> Brief:
In the entries that follow, find the line containing "Given: Cancel the merge operation"; from there, copy every line exactly through the line containing "Given: Select the #Z008 大头 entry".

> Data for processing:
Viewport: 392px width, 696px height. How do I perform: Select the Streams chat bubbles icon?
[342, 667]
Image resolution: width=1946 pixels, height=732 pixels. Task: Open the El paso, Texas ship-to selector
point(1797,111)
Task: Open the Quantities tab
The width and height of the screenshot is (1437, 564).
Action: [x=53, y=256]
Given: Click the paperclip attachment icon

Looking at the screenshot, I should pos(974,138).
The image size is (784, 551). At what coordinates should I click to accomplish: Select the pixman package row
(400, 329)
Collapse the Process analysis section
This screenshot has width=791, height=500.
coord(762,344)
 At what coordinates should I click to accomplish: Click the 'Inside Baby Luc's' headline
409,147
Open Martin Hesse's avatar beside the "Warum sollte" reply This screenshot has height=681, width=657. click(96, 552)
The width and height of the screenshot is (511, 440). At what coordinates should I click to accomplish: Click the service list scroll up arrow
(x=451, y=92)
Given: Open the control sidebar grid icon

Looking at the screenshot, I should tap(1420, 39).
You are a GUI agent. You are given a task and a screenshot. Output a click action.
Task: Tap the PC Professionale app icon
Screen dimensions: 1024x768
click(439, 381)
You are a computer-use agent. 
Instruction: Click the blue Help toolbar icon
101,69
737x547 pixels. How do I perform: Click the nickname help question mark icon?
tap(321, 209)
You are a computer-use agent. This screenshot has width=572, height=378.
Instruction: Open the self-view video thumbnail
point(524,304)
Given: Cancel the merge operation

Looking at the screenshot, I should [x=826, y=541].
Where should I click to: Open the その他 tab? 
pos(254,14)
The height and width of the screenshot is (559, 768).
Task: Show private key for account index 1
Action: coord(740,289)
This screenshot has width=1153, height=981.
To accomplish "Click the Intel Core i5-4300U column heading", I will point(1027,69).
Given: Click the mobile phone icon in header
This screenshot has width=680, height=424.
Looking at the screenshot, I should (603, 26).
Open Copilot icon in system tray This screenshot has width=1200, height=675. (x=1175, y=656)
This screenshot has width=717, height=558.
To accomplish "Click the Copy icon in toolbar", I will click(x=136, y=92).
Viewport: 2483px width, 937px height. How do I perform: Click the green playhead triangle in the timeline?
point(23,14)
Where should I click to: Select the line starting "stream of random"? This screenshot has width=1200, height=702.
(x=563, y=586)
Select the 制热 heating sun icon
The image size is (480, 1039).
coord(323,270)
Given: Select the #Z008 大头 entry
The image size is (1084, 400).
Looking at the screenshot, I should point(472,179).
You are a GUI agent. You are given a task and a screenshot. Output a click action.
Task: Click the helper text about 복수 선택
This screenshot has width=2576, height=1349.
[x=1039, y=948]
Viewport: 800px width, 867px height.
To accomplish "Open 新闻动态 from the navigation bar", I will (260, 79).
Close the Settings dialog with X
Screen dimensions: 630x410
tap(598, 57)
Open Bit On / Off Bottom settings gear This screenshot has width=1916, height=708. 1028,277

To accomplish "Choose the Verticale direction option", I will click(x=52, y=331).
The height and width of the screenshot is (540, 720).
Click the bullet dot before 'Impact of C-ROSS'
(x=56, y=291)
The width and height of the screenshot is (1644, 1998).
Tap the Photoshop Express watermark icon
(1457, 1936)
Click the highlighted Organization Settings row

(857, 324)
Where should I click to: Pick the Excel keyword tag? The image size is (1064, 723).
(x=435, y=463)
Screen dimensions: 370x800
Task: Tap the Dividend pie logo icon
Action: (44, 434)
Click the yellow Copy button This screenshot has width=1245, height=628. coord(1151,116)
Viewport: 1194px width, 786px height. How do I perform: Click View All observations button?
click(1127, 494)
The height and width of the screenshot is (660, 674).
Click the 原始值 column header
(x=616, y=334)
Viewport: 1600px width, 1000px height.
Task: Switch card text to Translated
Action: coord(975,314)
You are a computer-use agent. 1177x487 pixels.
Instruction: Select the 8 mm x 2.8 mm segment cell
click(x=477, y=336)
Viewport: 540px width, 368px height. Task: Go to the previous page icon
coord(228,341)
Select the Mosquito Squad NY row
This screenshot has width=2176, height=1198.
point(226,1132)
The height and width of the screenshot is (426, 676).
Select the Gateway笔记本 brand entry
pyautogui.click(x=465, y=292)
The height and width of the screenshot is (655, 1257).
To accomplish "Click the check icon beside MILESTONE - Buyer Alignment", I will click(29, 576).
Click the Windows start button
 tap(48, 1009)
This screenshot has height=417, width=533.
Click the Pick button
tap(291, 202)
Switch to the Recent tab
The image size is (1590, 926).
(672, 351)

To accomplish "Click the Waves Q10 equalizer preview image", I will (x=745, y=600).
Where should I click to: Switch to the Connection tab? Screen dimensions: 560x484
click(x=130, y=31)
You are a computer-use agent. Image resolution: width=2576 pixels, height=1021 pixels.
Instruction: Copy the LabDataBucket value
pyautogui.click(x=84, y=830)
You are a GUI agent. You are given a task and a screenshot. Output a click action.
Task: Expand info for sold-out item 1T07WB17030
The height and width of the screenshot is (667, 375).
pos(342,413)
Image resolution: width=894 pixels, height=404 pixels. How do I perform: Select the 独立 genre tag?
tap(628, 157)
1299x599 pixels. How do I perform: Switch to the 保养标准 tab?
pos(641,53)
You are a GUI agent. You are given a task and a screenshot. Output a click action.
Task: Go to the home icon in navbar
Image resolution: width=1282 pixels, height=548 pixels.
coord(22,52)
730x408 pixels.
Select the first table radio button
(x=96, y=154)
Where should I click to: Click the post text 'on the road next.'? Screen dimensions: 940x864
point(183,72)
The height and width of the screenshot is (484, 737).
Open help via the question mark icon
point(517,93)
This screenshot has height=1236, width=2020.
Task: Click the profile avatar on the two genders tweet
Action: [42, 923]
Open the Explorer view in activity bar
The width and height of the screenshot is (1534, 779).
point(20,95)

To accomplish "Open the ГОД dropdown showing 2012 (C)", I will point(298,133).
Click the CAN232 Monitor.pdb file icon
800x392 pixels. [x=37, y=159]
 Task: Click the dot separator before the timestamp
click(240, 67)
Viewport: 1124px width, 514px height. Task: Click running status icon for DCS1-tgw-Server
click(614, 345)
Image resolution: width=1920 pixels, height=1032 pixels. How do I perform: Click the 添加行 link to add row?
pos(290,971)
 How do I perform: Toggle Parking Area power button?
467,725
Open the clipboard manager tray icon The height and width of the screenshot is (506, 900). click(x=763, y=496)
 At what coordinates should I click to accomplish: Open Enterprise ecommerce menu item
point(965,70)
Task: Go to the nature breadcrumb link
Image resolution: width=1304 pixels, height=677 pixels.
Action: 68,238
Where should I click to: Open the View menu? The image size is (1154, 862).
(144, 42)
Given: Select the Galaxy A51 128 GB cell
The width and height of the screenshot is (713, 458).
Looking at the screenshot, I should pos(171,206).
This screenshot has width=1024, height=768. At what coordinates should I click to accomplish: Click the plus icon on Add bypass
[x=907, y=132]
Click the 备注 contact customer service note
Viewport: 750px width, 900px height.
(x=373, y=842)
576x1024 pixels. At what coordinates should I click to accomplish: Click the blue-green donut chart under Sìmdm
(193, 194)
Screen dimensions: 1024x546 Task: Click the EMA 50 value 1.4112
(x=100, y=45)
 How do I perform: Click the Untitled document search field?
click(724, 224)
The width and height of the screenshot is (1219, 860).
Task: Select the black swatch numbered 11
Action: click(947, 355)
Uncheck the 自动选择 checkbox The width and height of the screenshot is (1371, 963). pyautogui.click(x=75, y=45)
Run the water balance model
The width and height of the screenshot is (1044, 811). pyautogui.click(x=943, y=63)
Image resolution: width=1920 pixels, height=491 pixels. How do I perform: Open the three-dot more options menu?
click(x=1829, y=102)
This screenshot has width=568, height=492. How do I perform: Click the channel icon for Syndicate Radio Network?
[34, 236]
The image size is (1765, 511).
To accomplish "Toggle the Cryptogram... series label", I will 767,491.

> Answer for this exercise:
Given: Cancel the merge operation

Looking at the screenshot, I should [x=826, y=541].
Where should I click to: Open the その他 tab? 
pos(254,14)
The height and width of the screenshot is (559, 768).
Task: Show private key for account index 1
Action: coord(740,289)
This screenshot has width=1153, height=981.
To accomplish "Click the Intel Core i5-4300U column heading", I will point(1027,69).
Given: Click the mobile phone icon in header
This screenshot has width=680, height=424.
Looking at the screenshot, I should (603, 26).
Open Copilot icon in system tray This screenshot has width=1200, height=675. (x=1175, y=656)
This screenshot has width=717, height=558.
To accomplish "Click the Copy icon in toolbar", I will click(x=136, y=92).
Viewport: 2483px width, 937px height. How do I perform: Click the green playhead triangle in the timeline?
point(23,14)
Where should I click to: Select the line starting "stream of random"? This screenshot has width=1200, height=702.
(x=563, y=586)
Select the 制热 heating sun icon
The image size is (480, 1039).
coord(323,270)
Given: Select the #Z008 大头 entry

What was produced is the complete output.